Bowdlerised by parent company Disney, Miramax's 54 is a disappointingly conventional account of the 70s most notorious nightclub. Retracing the steps of Saturday Night Fever with heavy feet, writer-director Mark Christopher's urban picaresque opens with teenager Shane O'Shea fleeing his New Jersey home in search of excitement in Manhattan's most exclusive nightclub. With a grinding predictability, the next 90 minutes show us Studio's glittering bacchanalia turning into a strobe-lit nightmare of corruption and ugliness. As he progresses from gauche innocent to bare-chested hustler, Shane befriends fellow busboy Greg and his wife Anita, blue-collar grafters who understand that in the United States, "there is no such thing as royalty, only celebrity", and who ply their aspirations in the mosh-pit of social mobility that is Studio 54.

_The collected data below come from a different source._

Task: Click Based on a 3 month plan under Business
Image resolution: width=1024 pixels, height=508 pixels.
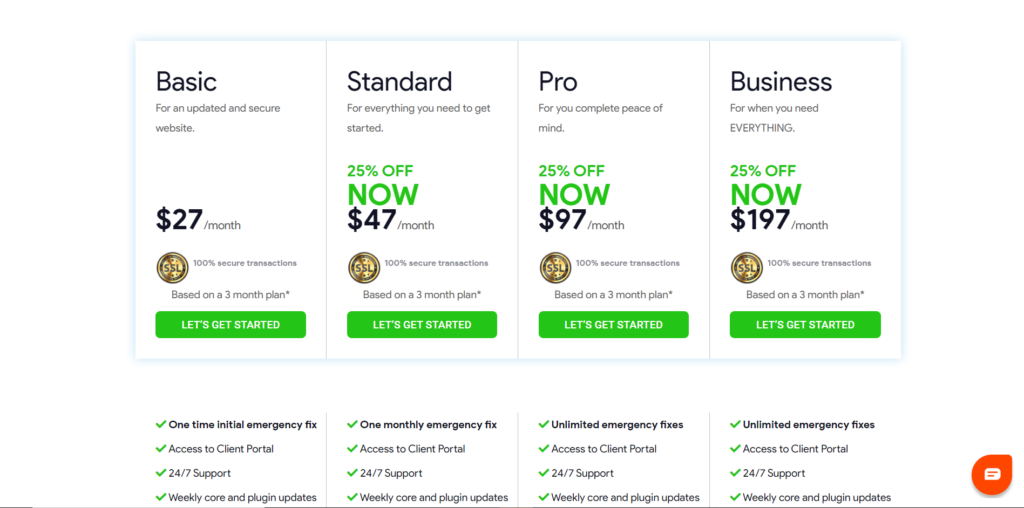Action: [805, 294]
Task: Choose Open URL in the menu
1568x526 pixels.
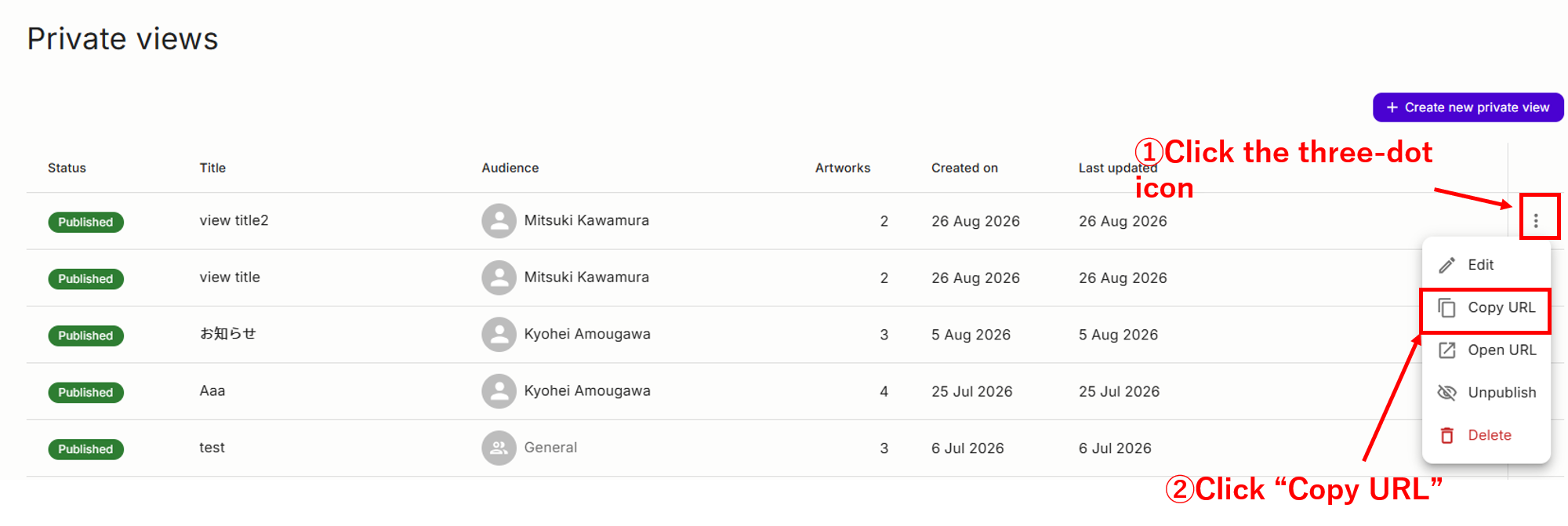Action: pos(1486,350)
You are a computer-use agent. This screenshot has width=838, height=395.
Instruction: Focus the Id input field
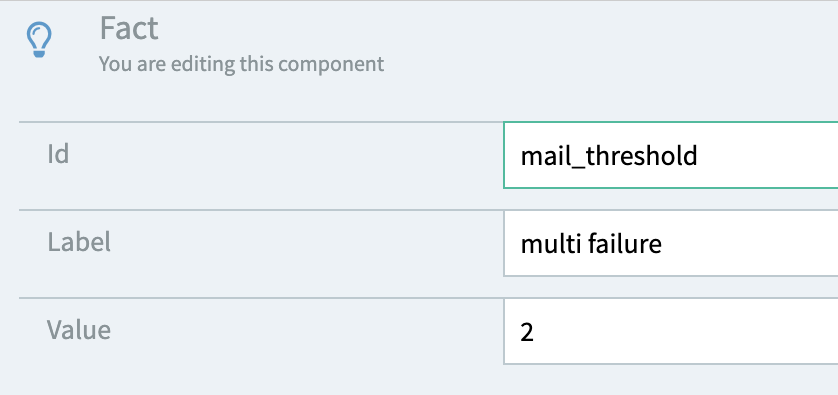click(x=671, y=156)
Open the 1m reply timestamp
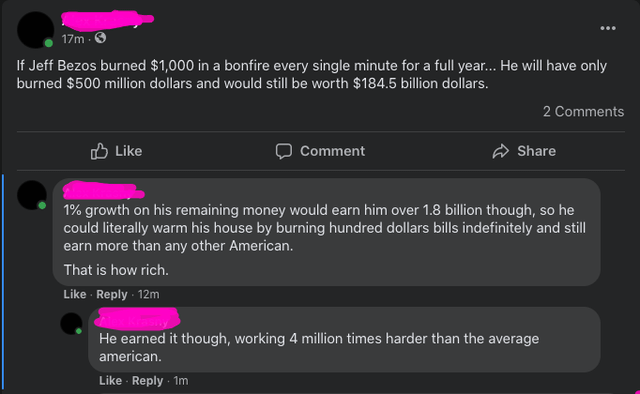This screenshot has height=394, width=640. (181, 381)
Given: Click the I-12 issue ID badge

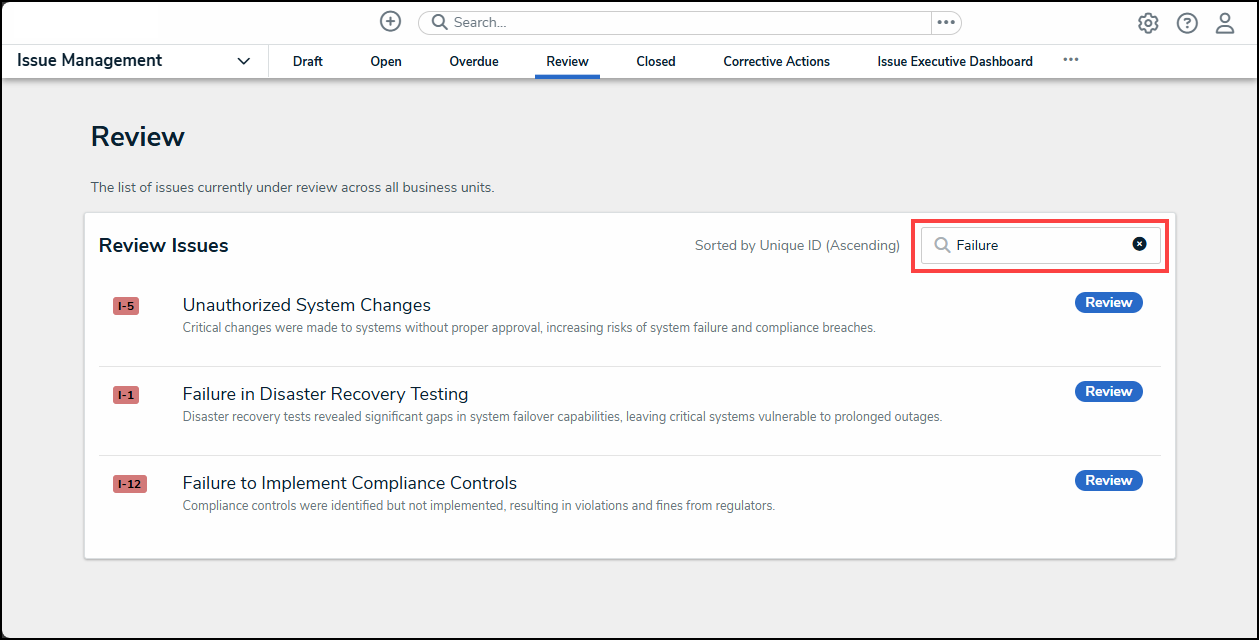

The script's decision to focus on these dim-witted dreamers is a mistake. Pretty enough, Ryan Phillippe as Shane lacks Travolta's charisma and dancing skills, while Breckin Meyer and Salma Hayek's truncated roles as Greg and Anita leave them little room to prove their abilities. So brutal is the editing that their ensemble relationship is reduced to a series of tenuous allegiances and confrontations which dissolve between scenes with little meaning or resonance.

Such flimsy characters are matched by the film's half-hearted portrayal of pre-Aids hedonism. Bianca Jagger's ride into Studio 54 on a white horse was a moment of iconic decadence. It seems representative of the film's fearful approach that what we get instead is a white goat, a poor Andy Warhol impersonator and a slightly lascivious cameo by Michael York.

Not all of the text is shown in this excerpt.